* Word and element pointing entries:
↓↓↓

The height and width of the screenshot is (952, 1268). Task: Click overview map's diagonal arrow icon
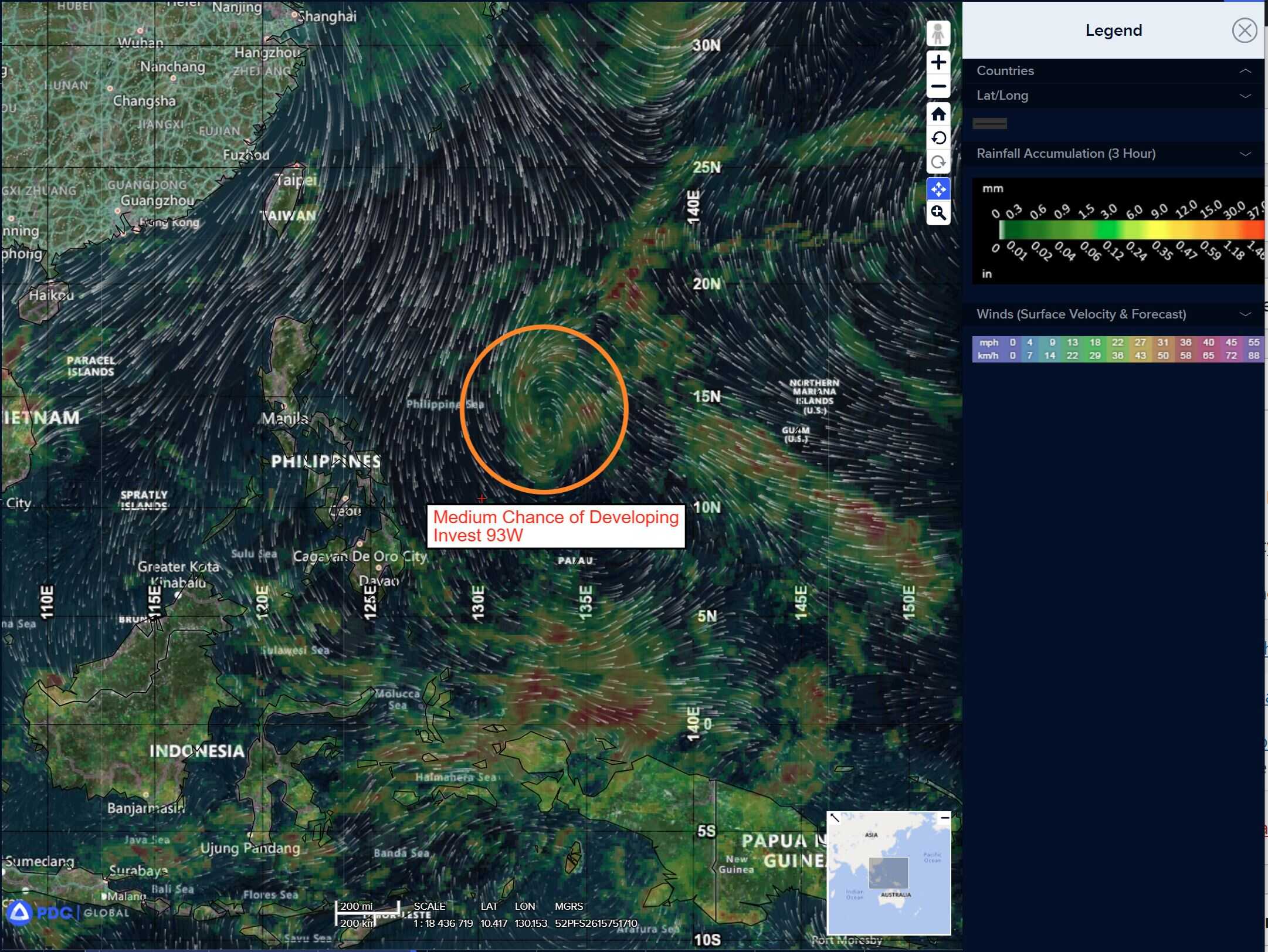835,818
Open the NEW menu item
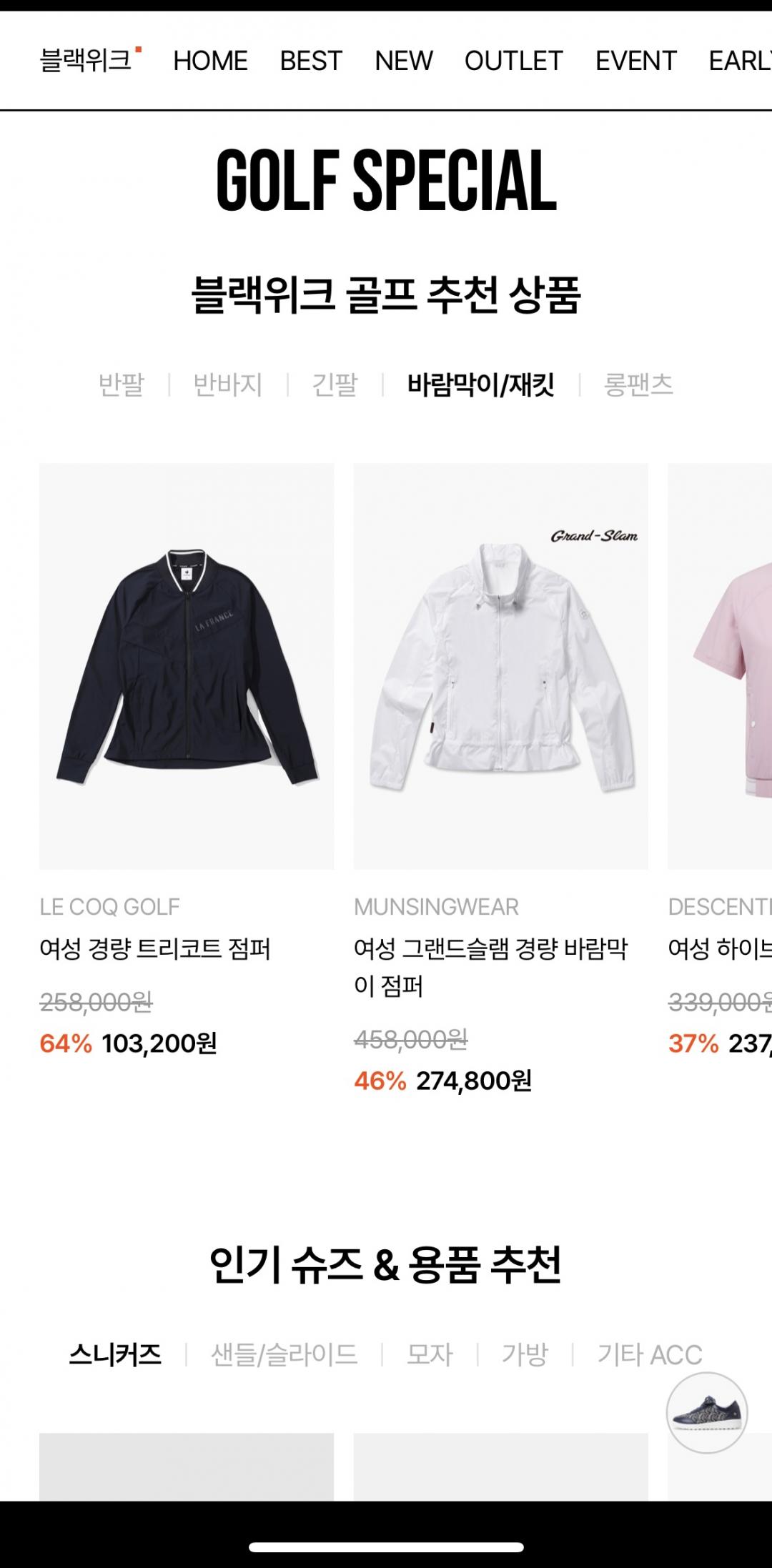The height and width of the screenshot is (1568, 772). coord(404,61)
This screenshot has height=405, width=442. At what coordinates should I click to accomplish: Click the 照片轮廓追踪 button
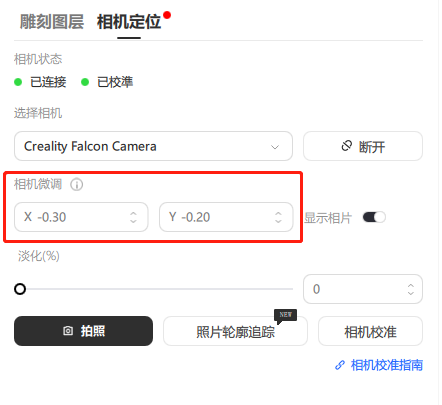(x=235, y=331)
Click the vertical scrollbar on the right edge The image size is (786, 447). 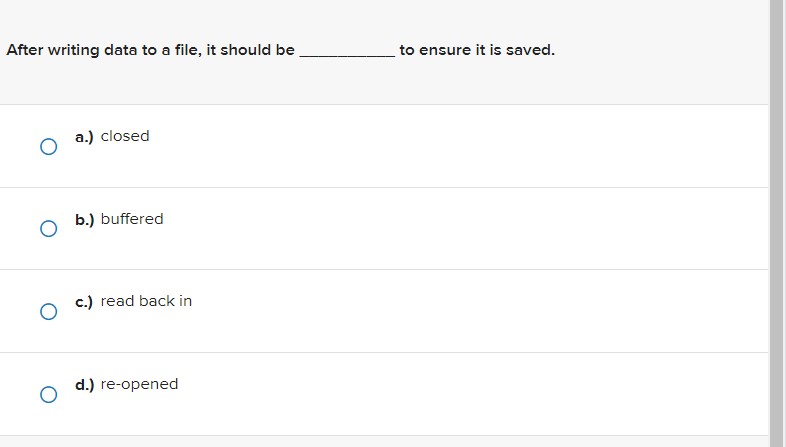click(x=777, y=220)
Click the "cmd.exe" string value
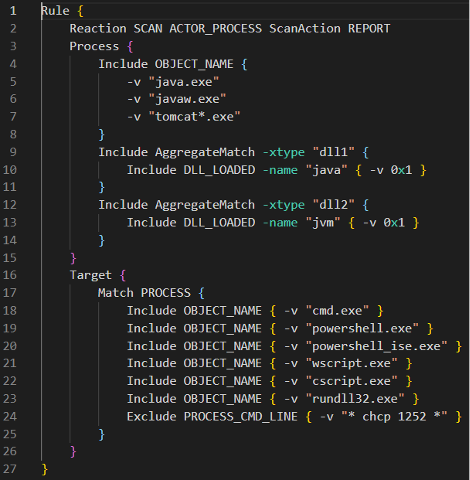 pyautogui.click(x=337, y=311)
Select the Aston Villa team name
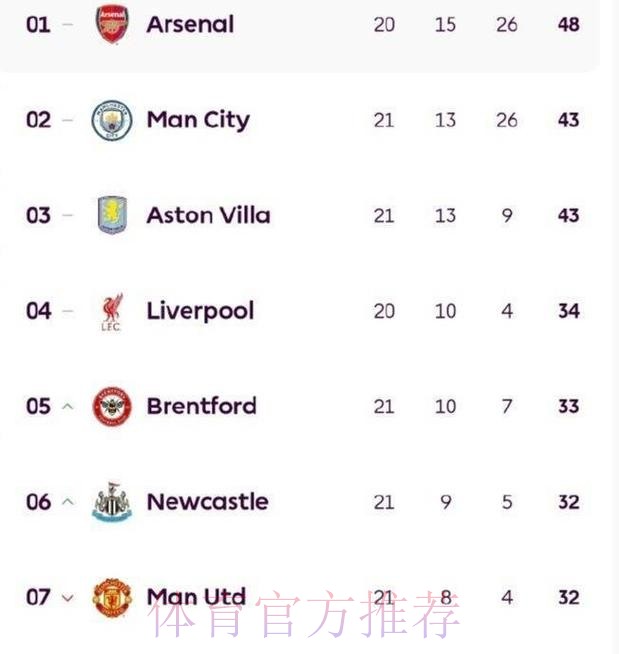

↑↑↑

* EXERCISE AIM: Please output the data as a JSON list of strings, one string per line and no blank lines, beginning with the first line of the data and running through the line that contains "The height and width of the screenshot is (1568, 772).". Leave the pictures out of your answer.

* EXERCISE ANSWER:
[
  "The height and width of the screenshot is (952, 1268). Task: Click overview map's diagonal arrow icon",
  "835,818",
  "Open the NEW menu item",
  "The height and width of the screenshot is (1568, 772). coord(404,61)"
]